IF you are trained to do something (like a retrobulbar block) as well as the guy you are working with, there is no problem in you performing that procedure. If you are undertrained in this area and are learning on the job just to save time, you’re doing your patients a disservice. Hopefully we can agree on that much.

Where it seems like we may disagree is in how many anesthesiologists are comfortable doing eye blocks. I can’t speak for others, but I trained at a “top program” and have never done a single one. Others who have trained at excellent programs from all around the country in my practice have also done <10 or none at all. Maybe your experience is different?
Well I think mass eye and ear part of Harvard program qualifies as a pretty decent program to learn eye blocks. Duke program used to produce outstanding residents who knew how to do all the blocks included eye blocks.

I’m not gonna to get into an argument what is a top program but those programs are fairly well known.
 
Duke hasn’t taught eye blocks for decades. I don’t know of a single program in southeast that does or met a resident who does them in any interview over past 20 years. Not saying they’re not out there but others than Boston Eye, where?
 
Why do we do tee than instead of the Cardiologist.
You mean apart from the financial reason (cardiologists don't want to lose money coming to the OR)?

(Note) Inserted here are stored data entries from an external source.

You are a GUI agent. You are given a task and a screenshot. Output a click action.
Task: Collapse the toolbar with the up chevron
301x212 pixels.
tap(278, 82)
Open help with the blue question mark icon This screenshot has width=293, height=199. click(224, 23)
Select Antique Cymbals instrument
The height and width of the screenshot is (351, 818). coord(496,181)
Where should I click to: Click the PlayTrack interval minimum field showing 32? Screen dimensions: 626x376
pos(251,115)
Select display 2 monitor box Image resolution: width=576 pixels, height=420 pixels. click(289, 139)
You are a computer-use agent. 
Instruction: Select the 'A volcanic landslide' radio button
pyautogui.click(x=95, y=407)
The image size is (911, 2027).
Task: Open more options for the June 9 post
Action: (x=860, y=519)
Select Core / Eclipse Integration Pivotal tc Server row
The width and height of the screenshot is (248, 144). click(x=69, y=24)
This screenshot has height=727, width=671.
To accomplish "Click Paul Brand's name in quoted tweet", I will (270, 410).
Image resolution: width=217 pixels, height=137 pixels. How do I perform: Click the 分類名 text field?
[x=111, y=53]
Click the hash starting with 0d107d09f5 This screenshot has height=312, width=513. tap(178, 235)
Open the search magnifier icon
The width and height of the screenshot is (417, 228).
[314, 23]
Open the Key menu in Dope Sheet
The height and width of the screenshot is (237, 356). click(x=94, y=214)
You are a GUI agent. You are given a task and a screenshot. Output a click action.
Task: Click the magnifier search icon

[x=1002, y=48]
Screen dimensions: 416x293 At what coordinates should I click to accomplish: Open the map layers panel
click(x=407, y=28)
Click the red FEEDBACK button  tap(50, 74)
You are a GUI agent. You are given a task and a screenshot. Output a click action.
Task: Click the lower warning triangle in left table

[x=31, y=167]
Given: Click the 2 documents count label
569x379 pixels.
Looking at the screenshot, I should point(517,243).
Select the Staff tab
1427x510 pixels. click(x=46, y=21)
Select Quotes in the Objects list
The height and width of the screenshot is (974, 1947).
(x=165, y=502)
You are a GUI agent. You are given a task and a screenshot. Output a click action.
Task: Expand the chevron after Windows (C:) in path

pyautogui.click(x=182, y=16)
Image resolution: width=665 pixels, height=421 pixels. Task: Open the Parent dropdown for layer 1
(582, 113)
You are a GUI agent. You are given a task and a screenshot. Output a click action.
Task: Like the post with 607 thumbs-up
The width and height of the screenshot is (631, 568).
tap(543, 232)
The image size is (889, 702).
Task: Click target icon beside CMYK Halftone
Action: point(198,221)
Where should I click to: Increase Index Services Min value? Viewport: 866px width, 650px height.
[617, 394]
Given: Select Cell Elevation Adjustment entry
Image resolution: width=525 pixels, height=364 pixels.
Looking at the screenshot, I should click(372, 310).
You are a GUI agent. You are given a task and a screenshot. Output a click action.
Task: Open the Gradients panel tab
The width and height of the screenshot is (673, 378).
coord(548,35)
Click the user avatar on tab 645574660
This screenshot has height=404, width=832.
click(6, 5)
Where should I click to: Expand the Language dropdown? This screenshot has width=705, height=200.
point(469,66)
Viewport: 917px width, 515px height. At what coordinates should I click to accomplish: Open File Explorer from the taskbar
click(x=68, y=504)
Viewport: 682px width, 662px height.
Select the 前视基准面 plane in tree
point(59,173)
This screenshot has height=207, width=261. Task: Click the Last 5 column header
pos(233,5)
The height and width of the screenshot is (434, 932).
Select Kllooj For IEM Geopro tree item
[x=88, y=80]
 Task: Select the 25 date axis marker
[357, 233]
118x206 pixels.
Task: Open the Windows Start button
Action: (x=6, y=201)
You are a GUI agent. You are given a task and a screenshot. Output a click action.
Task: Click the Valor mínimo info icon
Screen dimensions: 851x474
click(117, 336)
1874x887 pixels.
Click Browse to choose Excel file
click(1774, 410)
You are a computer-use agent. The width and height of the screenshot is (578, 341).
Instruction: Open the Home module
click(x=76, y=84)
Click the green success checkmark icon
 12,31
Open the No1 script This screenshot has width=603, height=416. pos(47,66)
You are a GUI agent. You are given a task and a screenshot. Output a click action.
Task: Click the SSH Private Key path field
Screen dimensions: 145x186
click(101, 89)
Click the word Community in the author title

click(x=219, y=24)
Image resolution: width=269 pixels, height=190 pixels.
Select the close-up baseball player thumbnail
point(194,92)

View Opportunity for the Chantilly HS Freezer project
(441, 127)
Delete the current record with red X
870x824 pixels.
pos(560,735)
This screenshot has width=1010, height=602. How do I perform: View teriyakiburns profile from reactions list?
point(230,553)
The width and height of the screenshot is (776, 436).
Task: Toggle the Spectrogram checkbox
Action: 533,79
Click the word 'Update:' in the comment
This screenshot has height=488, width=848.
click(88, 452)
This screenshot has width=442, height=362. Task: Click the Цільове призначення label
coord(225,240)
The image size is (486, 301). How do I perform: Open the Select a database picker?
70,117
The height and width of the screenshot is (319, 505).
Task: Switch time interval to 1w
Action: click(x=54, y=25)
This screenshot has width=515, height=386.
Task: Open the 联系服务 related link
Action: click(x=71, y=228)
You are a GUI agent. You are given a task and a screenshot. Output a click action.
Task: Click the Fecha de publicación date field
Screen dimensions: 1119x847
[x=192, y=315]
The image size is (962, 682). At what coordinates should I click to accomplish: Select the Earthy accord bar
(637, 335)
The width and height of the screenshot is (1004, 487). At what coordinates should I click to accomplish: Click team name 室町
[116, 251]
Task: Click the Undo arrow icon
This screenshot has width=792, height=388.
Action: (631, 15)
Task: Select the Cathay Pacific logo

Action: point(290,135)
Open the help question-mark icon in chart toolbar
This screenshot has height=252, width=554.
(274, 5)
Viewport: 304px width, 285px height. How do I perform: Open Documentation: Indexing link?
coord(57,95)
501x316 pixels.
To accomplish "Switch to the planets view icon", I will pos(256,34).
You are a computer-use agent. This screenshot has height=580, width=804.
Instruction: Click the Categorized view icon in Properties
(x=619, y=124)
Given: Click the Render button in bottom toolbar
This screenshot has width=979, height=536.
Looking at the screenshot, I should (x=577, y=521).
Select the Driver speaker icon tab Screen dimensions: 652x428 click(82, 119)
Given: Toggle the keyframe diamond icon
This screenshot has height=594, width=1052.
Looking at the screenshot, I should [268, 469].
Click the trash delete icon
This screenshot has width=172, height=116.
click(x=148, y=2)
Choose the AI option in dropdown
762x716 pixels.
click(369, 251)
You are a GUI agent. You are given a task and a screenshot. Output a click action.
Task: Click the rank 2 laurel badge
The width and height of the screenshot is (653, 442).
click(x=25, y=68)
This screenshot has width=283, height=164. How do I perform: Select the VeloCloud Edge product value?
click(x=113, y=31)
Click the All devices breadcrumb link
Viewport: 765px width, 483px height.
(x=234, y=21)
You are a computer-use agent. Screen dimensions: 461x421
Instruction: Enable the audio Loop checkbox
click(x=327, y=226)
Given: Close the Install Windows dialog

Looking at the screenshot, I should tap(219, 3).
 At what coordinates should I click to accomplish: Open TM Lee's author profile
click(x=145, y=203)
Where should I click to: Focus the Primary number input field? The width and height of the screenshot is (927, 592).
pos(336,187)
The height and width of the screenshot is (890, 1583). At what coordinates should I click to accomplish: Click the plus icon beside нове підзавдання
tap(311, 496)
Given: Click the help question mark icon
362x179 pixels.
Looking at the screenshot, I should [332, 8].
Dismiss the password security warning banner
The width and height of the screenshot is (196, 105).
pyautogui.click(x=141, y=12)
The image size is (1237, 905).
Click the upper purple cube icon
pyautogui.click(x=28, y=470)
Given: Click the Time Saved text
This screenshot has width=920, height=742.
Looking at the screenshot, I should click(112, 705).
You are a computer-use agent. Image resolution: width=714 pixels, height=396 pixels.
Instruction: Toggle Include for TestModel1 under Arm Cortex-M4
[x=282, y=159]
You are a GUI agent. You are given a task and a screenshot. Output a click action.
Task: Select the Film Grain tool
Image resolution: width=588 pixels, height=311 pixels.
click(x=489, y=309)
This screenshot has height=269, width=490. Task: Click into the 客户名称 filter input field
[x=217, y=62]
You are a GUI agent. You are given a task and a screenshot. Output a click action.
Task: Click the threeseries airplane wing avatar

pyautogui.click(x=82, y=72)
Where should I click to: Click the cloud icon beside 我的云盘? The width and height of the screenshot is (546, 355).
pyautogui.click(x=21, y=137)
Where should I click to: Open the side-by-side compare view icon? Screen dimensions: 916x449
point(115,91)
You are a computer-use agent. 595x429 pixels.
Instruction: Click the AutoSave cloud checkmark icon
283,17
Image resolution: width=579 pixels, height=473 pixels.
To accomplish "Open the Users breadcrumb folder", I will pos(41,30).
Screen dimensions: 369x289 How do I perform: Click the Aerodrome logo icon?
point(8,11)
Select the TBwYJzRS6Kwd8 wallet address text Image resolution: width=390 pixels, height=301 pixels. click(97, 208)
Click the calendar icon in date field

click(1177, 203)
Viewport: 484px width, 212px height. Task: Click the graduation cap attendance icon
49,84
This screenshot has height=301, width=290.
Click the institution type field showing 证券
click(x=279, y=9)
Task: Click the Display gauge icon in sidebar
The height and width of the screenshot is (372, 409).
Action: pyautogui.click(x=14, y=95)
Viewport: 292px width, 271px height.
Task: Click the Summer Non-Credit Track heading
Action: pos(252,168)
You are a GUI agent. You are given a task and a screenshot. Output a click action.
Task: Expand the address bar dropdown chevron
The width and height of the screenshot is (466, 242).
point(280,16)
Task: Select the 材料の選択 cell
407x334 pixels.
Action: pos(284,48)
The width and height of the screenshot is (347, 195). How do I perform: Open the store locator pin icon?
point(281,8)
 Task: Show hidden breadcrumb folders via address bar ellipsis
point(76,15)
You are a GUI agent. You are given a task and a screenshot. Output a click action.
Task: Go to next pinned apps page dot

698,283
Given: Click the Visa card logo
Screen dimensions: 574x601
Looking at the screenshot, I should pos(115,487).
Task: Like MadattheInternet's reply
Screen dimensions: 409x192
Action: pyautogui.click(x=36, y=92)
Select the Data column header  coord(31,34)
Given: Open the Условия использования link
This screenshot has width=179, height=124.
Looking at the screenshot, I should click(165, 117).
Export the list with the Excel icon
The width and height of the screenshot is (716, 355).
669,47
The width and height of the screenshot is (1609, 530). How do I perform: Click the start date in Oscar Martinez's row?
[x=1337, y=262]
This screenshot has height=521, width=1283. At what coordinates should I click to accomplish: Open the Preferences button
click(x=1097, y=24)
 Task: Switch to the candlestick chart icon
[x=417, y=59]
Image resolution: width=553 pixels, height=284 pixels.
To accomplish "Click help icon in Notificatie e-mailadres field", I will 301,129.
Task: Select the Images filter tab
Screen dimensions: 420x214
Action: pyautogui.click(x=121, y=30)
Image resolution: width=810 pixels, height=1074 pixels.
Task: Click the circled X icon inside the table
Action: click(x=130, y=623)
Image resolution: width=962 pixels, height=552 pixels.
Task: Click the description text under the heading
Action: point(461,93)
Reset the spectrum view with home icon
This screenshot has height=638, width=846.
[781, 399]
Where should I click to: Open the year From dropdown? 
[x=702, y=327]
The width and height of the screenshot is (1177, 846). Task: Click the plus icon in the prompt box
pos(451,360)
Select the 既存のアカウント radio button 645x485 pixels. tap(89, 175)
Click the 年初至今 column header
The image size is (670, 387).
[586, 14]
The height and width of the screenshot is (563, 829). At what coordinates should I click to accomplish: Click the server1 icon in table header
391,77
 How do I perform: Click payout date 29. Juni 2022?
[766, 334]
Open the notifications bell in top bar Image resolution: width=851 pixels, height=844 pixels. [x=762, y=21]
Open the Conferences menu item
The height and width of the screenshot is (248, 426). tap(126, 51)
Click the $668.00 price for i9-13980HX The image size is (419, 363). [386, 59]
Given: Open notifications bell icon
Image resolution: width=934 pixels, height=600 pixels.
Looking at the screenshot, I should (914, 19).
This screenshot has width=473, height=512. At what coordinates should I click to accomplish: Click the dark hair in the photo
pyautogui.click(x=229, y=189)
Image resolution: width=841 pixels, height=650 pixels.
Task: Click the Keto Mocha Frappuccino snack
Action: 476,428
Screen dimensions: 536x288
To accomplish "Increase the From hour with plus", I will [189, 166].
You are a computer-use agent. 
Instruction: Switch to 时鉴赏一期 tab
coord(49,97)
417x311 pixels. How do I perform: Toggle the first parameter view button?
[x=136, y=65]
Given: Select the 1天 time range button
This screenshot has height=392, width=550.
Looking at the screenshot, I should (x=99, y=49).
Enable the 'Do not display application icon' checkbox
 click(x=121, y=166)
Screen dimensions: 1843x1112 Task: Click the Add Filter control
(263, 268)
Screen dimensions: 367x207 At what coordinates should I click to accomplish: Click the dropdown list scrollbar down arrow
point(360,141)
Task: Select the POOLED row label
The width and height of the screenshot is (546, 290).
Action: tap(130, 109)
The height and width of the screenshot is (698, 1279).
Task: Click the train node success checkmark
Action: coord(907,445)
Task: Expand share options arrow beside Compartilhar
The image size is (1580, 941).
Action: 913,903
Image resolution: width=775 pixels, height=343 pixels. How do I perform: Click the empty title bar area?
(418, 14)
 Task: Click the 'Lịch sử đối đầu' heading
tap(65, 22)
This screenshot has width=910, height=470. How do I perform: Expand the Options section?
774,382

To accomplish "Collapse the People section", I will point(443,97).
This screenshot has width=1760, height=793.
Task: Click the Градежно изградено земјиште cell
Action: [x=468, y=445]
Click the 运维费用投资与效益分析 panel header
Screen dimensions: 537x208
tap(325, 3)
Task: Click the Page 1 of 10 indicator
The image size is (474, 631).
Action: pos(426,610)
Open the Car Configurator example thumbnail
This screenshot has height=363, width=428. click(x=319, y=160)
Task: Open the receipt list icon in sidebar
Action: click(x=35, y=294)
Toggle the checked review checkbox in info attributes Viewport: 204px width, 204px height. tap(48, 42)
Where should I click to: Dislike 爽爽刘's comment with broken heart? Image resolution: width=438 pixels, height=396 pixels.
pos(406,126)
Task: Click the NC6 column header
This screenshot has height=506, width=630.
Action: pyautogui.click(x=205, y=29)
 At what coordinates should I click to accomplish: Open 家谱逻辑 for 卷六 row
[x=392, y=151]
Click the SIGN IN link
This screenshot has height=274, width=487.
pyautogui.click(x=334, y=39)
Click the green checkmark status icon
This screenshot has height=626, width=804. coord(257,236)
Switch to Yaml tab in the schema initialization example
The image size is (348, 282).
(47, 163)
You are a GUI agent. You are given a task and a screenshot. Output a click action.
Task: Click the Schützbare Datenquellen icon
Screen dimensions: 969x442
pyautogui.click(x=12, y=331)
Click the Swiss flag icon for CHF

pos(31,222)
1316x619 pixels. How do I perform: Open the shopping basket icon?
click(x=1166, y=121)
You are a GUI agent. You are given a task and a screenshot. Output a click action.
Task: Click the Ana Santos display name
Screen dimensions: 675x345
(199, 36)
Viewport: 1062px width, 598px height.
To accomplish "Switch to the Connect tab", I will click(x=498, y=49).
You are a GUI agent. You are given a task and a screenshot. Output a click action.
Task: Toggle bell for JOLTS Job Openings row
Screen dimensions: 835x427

Have you ever watched a cardiologist hold a TEE probe? With rare exceptions, they are not very good at acquiring images. They are heavily dependent upon techs.

Sometimes it's worth getting a cardiologist's opinion intraop if there are borderline findings or an exam that's significantly different than their preop read, and the surgical plan is called into question. However this is as much because they're usually the referring doctor who called the valve good or bad in the first place, and we're now contradicting their findings, not because they cna get better images or read the guidelines better than us.

A fellowship trained and NBE boarded anesthesiologist is absolutely good for doing echo in the OR.